Uncertainty over the future of Kaliningrad accompanied the somewhat chaotic collapse of the Soviet Union. Some nationalist enthusiasts in Lithuania called for the inclusion of what they called "Lithuania Minor" in a Greater Lithuania. Yet some ethnic Germans from the former Soviet republics in Central Asia moved to Kaliningrad after 1991 and increased the German component of the area. The 1994 official tally of ethnic Germans in the region was 5,000, but the actual figure was probably closer to four times as large. As a result of the growing German population, some Russian and Slavic inhabitants of the territory feared that German investment there might be a prelude to German territorial claims.
Economically speaking, the collapse of the Soviet Union hit the region hard. Subsidies from Moscow were reduced, and Soviet-related defense industries went into a steep decline. Local producers of consumer goods have also suffered as a result of growing competition from goods produced outside Russia. Some two-thirds of consumer goods are imported. In 1991 the province was declared a free economic zone. However, in 1993 a conflict arose between Kaliningrad and the federal Russian government over a new law on customs and tariffs. Kaliningrad certainly harbors economic potential, but much depends upon Russian policy and its relations with the European Union. The region boasts abundant natural resources, including amber, offshore oil deposits, peat, mineral water, salt mines, fish, and timber, and also possesses an educated and low-cost labor force. Switzerland, Lithuania, and Germany have been leading investors and trading nations with Kaliningrad since the fall of the Soviet Union.

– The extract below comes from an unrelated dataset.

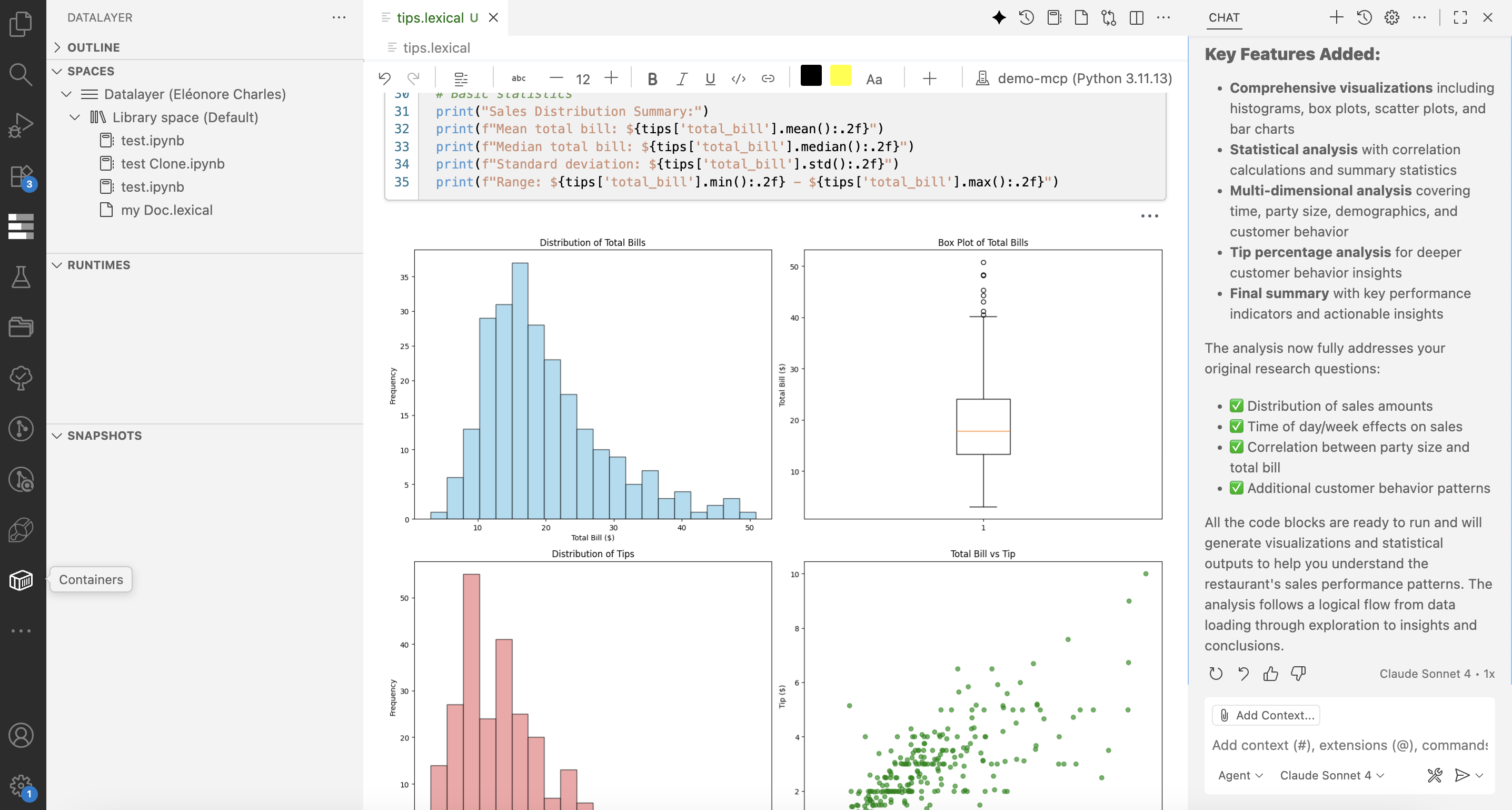
Task: Click the sparkle AI icon in editor header
Action: tap(999, 17)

Liulevicius, Vejas G. Is Kaliningrad Really Lithuania Minor? The Baltic Crucible of National Identities. Stanford, CA: Hoover Institution Press, 1995.; Manthey, Jürgen. Königsberg: Geschichte einer Weltbürgerrepublik. Munich, Germany: Hanser, 2005.; Williams, Christopher, and Thanasis Sfikas, eds. Ethnicity and Nationalism in Russia, the CIS and the Baltic States. Aldershot, UK: Ashgate, 1999.